I will try to paint a picture for you of our trip to Pittsburgh, so that you can know the many ways the Lord has heard our prayers. First, Qavah was healthy and strong. She breezed through every test required of her and the nurses, technicians, and doctors were all very good with her. The tests revealed the strengths and weaknesses in Qavah's body and gave the transplant team a good idea of how her body works.
Qavah asked me before each test if anything was going to hurt. She seemed satisfied with my answers and I could tell she was trusting my judgement. The only painful test was a blood draw on Friday and when the large wooden treasure box was wheeled into the room, the pain was soon forgotten. From the treasure chest, Qavah chose the movie Flicka then watched it on the way home to Virginia. She seemed very pleased with her selection.
The Ronald McDonald house was the most amazing feature of the trip. It connects to the hospital through a glass enclosed walkway. We did not have to go outdoors to get to appointments and with the weather being in the single digits in Pittsburgh, that was a blessing. When we arrived the first day, we were fed in the family dining room by a group of people wearing a badge with the name, "Lydia's love project." We later discovered that Lydia's friends and family still come to serve the families staying at the "house" once every two months. Lydia, a little girl of six or seven, did not survive her kidney cancer, but her parents and family survive the loss by continuing to reach out to others, and served up comforting food in her memory. We were so touched by their kindness.
Our room at the house was a one bedroom apartment, complete with kitchen, living room, and bathroom. There are ten floors and the facility houses sixty families. The lower floors are dedicated to teaching classrooms and meeting rooms. The top floor, called the "penthouse", is a large play area, laundry room, kitchen, and dining room, where families can meet and mingle. One evening, Qavah was told to check the far corner of the dining room where she would find gifts from the community. She chose some books, and a few other things that were geared toward keeping kids busy while waiting for doctor appointments. We were told that the kitchen was stocked daily by area restaurants, and families could eat in the main dining room, or we could take trays to our rooms if we needed a quiet family time. For some of the organ transplant families, this is a home away from home and they are there for a year or more.

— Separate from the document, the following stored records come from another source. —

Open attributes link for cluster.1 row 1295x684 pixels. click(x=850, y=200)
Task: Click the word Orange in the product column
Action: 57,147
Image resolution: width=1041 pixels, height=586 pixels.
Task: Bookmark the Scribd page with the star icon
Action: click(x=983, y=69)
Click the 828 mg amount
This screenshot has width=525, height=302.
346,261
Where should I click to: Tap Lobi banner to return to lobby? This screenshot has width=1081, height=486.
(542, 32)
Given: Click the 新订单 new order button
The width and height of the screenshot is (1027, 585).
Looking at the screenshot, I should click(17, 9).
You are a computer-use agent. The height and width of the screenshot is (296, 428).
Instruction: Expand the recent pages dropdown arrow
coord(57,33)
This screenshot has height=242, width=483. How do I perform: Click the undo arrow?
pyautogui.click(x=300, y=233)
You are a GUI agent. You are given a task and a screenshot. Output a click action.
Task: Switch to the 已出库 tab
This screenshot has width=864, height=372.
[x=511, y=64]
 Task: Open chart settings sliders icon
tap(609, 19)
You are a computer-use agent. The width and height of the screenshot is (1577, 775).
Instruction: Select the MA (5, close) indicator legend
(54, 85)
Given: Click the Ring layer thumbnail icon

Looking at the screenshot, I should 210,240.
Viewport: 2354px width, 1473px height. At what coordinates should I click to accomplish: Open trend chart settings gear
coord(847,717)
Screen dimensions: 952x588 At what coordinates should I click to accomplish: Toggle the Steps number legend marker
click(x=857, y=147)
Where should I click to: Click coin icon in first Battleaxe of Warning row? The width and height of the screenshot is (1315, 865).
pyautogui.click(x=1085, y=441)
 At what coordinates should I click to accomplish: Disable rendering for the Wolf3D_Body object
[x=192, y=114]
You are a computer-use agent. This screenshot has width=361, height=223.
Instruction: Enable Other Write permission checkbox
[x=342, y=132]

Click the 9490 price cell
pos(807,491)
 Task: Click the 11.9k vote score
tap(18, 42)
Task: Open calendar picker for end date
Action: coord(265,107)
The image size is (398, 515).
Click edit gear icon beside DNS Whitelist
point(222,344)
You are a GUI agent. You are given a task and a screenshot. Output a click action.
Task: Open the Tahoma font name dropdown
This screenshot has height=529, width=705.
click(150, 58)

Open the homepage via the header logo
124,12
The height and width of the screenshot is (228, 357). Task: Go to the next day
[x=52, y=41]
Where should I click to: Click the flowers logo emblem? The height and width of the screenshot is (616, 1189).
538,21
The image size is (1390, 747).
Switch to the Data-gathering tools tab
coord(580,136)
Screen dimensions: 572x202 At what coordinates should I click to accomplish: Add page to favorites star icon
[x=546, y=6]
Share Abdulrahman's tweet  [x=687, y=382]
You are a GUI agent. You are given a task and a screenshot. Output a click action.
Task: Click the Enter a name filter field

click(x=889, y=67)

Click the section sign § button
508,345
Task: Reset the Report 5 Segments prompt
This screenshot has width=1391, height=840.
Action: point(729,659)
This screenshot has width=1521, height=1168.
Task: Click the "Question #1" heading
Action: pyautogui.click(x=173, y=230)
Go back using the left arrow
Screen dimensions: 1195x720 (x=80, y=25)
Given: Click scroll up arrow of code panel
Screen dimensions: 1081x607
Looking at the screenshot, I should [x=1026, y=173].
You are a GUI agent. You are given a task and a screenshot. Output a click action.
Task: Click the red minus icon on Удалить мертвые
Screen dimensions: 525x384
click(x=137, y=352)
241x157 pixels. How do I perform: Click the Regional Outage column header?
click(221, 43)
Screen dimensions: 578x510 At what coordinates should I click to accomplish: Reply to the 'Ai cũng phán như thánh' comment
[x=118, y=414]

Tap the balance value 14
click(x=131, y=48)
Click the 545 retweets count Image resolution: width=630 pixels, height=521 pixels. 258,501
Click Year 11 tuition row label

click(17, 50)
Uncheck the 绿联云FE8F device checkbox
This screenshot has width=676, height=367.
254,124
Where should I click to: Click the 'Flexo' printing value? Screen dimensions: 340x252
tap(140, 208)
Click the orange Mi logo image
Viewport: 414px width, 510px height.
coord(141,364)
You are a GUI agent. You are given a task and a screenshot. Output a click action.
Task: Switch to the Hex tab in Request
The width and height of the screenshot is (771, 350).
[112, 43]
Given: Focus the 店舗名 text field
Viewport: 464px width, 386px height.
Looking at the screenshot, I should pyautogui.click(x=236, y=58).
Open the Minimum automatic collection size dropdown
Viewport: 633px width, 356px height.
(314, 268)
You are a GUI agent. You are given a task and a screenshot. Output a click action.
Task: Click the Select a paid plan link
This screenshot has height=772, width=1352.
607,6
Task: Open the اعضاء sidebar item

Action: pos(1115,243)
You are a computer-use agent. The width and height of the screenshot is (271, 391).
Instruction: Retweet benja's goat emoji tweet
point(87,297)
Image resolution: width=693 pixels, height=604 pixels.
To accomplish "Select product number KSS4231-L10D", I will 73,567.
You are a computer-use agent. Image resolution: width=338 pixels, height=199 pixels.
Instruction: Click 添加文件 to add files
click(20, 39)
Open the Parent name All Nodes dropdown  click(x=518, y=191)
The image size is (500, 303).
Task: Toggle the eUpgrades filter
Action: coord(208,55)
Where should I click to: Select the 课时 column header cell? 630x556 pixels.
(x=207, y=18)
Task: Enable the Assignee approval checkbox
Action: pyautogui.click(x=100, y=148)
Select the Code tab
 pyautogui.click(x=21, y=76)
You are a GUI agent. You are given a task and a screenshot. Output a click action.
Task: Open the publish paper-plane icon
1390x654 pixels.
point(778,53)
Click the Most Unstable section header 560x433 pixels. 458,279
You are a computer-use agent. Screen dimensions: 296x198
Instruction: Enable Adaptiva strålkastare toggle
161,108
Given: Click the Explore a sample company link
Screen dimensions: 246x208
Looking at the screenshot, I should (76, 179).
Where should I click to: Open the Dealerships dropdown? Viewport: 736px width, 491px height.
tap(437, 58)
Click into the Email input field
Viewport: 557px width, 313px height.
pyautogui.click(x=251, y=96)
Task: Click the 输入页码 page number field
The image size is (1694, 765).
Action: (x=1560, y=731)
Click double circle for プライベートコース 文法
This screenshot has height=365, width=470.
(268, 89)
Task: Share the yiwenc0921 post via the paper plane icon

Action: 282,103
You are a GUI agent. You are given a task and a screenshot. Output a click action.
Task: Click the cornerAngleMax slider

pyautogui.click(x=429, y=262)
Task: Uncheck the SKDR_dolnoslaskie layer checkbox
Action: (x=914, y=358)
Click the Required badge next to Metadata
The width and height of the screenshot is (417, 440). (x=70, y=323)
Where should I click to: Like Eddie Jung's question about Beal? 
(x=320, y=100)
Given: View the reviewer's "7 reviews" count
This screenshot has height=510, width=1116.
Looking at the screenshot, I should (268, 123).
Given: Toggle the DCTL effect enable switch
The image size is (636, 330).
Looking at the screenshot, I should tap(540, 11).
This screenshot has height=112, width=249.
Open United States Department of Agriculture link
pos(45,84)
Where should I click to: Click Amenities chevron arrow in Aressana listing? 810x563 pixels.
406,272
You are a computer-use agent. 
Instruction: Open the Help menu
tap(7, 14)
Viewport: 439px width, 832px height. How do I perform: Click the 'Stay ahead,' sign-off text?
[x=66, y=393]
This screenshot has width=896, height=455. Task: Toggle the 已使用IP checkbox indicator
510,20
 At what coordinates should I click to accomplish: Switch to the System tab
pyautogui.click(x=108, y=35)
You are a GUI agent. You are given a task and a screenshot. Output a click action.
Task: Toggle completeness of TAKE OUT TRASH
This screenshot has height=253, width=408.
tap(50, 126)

Throughout our time at the Children's Hospital of Pittsburgh we observed a lot of families working together. There was a particular patience with the process as families awaited their turn to see the doctors. Waiting areas were amazingly organized, and mommies and daddies played with their children and nurtured them. We didn't see anger, resentment, or frustration, over the loss of health, or dreams, but rather witnessed a special grace that I believe comes from God Himself. He does draw near to the broken-hearted, and the broken. Qavah will be going back in April for some preliminary tests, and her bone marrow transplant is set to begin the first week of May. We now know our way through the hospital and where we will stay during the procedure. For the "unknowns" we have a place to go as well. To the Throne room, where Jesus intercedes for those who believe in Him, and come to Him for help.